═════ SOURCE EXTRACT
# Opening Day 2011



## tcba1987 (Jun 22, 2004)

Good luck to all of the Ohio hunters that are headed out this morning for gun season, stay dry and most of all BE SAFE out there, Post your results when you get in this evening.

Man is it RAINING !!!


----------



## Seaturd (Apr 14, 2004)

Respectable 8 pt this morning - Tusc cty. Photo later.
By 10:40 in the morning I was in my tree stand questioning my sanity due to the great weather. I'd had a spike come thru at 20 yds and that was it besides squirrels and blue jays. About 10:44 I heard 3 shots from over the ridge behind me and knew the only one over there was the landowner. Sure enough I could see a big bodied deer with a nice rack hauling the mail over the ridge about 60 yds out. He slowed down to a fast walk when he got into a very thick area of briars and saplings. I picked what I thought was a good line thru the brush, his shoulder hit it and boom. He went a couple of steps and piled up in some really thick stuff. My son was hunting a few hundred yards away came over and found him before I could even get out of my stand. The ol' Winchester 1200 smoothbore/Remington Slugger combo comes thru again.


----------



## fatkid (Oct 14, 2006)

congrats seaturd hope you stayed dry


----------



## Sharp Charge (Jun 24, 2009)

Skunked and swamped here...


----------



## catfish_hunter (May 31, 2005)

Hunted in Muskingum County. Seen 3 deer. One big buck that was too far away to shoot. Missed a big doe as it ran by at about 40yrds...


----------



## FLIPNPITCH (Apr 15, 2009)

Love that rack! Beams almost meet and nice brows. Congrats!


----------



## Lewis (Apr 5, 2004)

I had 23 does in gun range throughout the day, but no bucks.
This year I didnt connect on a shooter buck during bow season,so I am still looking.The weather looks like it will improve later this week.


----------



## BobcatJB (Mar 30, 2005)

Skunked in Wayne county, passed on a small buck duringbthe last few minutes of shooting light. Only deer I saw all day. Heard maybe 30 shots all day.

Outdoor Hub mobile, the outdoor information engine


----------



## Raker (May 9, 2004)

No deer seen in Fairfield County.

I hope this weather changes for the better soon.


----------



## FISHIN 2 (Jun 22, 2005)

Got a nice 5 pointer last evening. Deer was all legs. GW checked him and said he was a 2-1/2 yr old. Gonna be good eatin. Sure was a tough day out there with the rain. Thanks goodness for my Buckwing umbrella !!! Mike


----------



## rackman323 (Jul 13, 2007)

Saw opening day numbers were down 40% compared to last year. Wow! Bet the weekend numbers will look better once this front moves out...


----------



## saugeyesam (Apr 20, 2004)
══════════
### TASK TO COMPLETE
Answer these questions using the opening day hunting thread:
1. How many points did Seaturd's buck have?
2. How many does did Lewis have in gun range during the day?
3. By what percentage did rackman323 say opening day numbers were down compared to last year?
The lines after this thread are separate material and unrelated to it.
═════ PROVIDED INFORMATION
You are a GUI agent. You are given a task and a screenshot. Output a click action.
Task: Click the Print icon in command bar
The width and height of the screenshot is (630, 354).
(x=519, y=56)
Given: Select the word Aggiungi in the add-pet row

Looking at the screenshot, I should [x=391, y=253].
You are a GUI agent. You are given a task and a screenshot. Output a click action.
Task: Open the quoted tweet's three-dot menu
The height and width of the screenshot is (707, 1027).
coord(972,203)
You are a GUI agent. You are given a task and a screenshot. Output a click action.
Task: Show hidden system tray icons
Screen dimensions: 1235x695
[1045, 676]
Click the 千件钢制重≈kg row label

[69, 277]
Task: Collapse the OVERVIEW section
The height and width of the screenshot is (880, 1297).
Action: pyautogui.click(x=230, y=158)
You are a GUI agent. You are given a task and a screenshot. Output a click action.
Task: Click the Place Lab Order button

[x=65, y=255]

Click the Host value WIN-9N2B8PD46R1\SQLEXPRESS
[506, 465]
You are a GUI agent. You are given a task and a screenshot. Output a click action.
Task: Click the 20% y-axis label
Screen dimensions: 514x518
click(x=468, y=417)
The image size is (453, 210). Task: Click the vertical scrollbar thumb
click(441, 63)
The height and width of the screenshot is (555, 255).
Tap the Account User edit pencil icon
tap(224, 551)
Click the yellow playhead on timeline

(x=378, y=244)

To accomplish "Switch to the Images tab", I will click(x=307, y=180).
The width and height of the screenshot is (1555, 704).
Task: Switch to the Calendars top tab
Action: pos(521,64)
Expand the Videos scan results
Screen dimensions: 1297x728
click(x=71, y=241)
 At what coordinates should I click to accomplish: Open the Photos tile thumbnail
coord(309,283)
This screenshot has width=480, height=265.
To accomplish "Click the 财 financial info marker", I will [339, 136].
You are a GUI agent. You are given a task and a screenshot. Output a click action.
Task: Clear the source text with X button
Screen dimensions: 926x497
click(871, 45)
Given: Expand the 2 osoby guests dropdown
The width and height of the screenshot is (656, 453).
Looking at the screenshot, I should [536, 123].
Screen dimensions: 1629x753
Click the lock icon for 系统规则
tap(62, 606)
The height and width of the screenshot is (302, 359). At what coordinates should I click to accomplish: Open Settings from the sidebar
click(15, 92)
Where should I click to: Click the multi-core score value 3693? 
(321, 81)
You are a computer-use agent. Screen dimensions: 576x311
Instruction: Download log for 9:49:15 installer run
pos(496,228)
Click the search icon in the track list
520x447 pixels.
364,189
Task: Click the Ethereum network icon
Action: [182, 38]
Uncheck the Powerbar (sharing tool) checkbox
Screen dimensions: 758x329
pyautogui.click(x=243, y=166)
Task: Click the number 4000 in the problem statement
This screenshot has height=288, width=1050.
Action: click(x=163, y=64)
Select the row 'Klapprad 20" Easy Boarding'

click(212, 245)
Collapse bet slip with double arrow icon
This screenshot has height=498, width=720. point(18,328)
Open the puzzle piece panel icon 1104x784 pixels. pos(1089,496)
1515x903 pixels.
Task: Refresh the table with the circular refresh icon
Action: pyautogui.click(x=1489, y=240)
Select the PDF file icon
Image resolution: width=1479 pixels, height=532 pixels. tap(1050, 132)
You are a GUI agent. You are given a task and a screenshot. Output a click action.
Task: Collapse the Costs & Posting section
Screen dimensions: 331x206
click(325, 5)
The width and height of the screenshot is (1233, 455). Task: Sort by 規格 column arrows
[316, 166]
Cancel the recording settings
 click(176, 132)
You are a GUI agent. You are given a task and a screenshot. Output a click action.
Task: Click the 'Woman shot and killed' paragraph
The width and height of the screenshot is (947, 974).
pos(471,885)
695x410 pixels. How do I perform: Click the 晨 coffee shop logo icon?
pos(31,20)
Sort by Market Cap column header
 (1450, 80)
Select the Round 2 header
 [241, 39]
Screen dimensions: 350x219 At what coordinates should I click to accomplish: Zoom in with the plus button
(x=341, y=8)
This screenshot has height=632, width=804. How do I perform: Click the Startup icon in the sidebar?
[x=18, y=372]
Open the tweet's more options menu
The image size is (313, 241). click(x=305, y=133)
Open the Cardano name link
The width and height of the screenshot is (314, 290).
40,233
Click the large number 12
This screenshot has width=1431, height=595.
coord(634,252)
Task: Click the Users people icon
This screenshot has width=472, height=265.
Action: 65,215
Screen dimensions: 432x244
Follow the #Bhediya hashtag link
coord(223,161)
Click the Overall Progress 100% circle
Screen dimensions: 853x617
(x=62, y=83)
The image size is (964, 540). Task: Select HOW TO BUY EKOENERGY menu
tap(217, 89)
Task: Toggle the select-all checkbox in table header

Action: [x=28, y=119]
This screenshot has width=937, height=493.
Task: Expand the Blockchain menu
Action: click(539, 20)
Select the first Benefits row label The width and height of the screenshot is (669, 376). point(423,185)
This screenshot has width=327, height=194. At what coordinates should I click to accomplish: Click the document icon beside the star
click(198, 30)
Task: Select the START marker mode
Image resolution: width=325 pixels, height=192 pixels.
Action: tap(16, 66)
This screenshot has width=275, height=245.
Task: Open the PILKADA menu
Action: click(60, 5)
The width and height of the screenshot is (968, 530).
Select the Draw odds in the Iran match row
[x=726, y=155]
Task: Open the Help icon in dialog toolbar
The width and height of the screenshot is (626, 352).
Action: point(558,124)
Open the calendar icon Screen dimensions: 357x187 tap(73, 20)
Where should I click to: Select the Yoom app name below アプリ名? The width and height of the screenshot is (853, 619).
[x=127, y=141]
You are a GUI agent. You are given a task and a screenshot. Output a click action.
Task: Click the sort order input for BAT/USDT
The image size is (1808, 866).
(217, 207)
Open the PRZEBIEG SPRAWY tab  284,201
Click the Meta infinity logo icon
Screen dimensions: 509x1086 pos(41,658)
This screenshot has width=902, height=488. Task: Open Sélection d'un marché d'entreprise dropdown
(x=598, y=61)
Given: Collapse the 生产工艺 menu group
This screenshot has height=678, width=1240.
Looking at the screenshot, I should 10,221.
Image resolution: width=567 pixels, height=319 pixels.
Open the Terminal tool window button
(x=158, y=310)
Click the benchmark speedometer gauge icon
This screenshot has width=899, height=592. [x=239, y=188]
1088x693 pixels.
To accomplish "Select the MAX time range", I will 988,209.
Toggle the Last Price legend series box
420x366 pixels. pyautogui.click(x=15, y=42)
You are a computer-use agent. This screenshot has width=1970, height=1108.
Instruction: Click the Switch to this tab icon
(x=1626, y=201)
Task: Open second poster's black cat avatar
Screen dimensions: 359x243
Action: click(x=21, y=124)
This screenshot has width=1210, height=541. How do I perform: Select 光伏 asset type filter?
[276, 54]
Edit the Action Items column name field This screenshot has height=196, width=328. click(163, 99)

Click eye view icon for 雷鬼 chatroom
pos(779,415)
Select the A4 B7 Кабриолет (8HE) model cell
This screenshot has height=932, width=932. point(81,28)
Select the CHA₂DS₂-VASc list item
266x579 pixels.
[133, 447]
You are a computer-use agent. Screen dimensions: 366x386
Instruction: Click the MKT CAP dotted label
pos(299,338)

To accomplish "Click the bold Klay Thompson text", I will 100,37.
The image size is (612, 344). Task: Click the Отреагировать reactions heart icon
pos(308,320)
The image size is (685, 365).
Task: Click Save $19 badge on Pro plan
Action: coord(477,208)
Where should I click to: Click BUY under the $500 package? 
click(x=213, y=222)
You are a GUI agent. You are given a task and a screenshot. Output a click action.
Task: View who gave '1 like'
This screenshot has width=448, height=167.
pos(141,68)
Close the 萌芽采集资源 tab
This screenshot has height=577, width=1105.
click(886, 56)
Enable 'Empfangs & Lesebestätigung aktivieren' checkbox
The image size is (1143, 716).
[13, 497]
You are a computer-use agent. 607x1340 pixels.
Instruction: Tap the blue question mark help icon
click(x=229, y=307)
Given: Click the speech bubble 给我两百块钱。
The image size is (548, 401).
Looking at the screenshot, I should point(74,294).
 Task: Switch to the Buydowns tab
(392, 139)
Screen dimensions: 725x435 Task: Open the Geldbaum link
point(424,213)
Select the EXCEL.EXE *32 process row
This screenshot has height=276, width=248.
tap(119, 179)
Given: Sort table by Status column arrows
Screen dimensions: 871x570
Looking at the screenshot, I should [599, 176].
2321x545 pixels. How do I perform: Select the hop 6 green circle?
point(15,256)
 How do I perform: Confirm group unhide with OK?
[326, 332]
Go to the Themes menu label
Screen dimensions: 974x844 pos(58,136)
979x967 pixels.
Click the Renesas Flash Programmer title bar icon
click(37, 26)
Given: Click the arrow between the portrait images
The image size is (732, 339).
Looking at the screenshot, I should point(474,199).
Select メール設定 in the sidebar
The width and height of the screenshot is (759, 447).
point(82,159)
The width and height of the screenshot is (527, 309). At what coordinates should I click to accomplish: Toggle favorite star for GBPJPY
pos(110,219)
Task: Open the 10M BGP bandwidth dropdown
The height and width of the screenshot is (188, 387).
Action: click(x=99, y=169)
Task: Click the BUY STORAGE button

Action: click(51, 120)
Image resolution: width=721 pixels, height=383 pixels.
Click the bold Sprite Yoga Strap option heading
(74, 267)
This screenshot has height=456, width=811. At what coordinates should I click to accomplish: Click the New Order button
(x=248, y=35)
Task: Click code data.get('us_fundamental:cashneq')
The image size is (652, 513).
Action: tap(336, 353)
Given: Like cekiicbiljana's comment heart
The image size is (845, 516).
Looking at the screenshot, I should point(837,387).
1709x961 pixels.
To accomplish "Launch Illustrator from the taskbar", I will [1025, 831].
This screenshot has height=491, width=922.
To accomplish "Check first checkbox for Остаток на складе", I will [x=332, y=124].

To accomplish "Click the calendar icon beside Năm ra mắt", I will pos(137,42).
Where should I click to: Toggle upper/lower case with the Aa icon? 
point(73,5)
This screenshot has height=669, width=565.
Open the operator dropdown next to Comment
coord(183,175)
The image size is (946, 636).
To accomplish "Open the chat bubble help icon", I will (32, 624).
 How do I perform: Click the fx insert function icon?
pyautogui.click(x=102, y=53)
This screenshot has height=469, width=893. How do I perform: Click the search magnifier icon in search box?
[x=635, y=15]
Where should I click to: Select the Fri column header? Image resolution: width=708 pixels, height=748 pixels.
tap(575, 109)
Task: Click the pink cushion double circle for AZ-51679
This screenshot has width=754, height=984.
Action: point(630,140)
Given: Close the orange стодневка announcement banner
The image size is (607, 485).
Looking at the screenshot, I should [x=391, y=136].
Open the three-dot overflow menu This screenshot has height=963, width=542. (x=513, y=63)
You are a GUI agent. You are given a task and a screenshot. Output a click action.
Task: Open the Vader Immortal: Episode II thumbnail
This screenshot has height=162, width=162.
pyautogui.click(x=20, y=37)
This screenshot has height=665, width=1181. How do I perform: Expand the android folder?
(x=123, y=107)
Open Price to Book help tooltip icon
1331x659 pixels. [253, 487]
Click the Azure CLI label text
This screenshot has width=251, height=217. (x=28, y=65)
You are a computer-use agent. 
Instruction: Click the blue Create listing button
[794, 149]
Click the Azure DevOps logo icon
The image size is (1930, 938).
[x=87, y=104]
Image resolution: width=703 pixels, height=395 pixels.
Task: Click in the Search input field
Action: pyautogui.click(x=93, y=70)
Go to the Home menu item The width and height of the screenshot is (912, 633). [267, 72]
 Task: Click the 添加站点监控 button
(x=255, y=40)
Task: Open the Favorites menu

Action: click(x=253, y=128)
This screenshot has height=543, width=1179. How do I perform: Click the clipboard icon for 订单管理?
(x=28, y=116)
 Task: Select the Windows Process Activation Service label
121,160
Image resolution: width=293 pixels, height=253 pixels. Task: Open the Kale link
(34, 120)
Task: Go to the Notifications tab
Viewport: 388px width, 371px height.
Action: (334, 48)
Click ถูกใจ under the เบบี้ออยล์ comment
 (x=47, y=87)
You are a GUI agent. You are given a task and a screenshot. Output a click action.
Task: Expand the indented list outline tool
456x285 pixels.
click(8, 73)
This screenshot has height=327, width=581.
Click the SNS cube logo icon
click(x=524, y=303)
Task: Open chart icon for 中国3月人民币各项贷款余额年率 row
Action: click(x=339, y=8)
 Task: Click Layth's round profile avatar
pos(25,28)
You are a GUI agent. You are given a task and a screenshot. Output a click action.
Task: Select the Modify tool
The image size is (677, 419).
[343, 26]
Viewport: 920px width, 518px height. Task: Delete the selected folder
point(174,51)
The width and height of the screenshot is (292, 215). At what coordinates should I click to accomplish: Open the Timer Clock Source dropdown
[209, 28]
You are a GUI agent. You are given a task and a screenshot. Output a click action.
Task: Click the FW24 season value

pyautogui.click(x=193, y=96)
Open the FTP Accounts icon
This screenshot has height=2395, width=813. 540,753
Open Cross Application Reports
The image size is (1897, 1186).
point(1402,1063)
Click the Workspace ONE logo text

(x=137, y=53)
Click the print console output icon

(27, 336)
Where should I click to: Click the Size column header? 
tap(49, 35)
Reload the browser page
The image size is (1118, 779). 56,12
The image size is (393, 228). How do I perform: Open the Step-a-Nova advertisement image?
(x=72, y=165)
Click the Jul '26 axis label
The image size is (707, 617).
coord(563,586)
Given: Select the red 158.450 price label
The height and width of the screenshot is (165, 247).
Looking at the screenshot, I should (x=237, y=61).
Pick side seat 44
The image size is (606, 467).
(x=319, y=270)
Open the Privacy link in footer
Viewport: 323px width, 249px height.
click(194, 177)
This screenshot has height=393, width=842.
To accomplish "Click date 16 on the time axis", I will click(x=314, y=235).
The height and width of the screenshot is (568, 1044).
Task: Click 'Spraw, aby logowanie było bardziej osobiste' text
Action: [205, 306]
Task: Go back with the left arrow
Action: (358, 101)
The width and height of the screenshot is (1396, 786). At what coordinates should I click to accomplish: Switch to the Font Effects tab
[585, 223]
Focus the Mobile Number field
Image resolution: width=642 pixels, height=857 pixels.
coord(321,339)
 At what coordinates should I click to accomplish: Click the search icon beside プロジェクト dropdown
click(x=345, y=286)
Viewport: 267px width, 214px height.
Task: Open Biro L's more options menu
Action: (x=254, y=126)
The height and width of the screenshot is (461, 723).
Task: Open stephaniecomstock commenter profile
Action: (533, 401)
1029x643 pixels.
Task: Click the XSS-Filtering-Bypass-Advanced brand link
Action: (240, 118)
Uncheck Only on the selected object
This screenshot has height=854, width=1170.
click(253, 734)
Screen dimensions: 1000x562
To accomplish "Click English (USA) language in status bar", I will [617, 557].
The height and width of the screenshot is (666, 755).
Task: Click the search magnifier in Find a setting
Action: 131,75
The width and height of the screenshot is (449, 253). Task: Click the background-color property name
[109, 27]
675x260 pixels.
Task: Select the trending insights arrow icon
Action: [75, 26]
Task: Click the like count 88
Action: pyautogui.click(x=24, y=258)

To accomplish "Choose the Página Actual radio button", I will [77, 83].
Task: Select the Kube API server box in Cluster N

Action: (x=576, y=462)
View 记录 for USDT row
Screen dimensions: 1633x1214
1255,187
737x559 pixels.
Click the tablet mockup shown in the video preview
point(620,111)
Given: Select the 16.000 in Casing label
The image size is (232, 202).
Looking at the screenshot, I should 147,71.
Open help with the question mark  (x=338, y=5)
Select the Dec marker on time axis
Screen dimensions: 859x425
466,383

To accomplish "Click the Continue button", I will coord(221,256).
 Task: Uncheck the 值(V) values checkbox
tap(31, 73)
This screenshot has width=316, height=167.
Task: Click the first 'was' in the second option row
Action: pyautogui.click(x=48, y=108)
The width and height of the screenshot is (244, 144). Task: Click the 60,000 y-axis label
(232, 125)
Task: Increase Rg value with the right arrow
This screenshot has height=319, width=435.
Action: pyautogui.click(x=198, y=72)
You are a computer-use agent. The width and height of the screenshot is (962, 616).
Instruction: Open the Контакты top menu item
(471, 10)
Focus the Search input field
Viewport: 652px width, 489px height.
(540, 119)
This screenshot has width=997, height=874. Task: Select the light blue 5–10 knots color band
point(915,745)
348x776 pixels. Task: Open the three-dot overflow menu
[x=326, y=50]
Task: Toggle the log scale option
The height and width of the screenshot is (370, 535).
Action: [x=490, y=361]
══════════
### SOLUTION FOR THIS EXERCISE
1. Eight points.
2. 23 does.
3. 40%.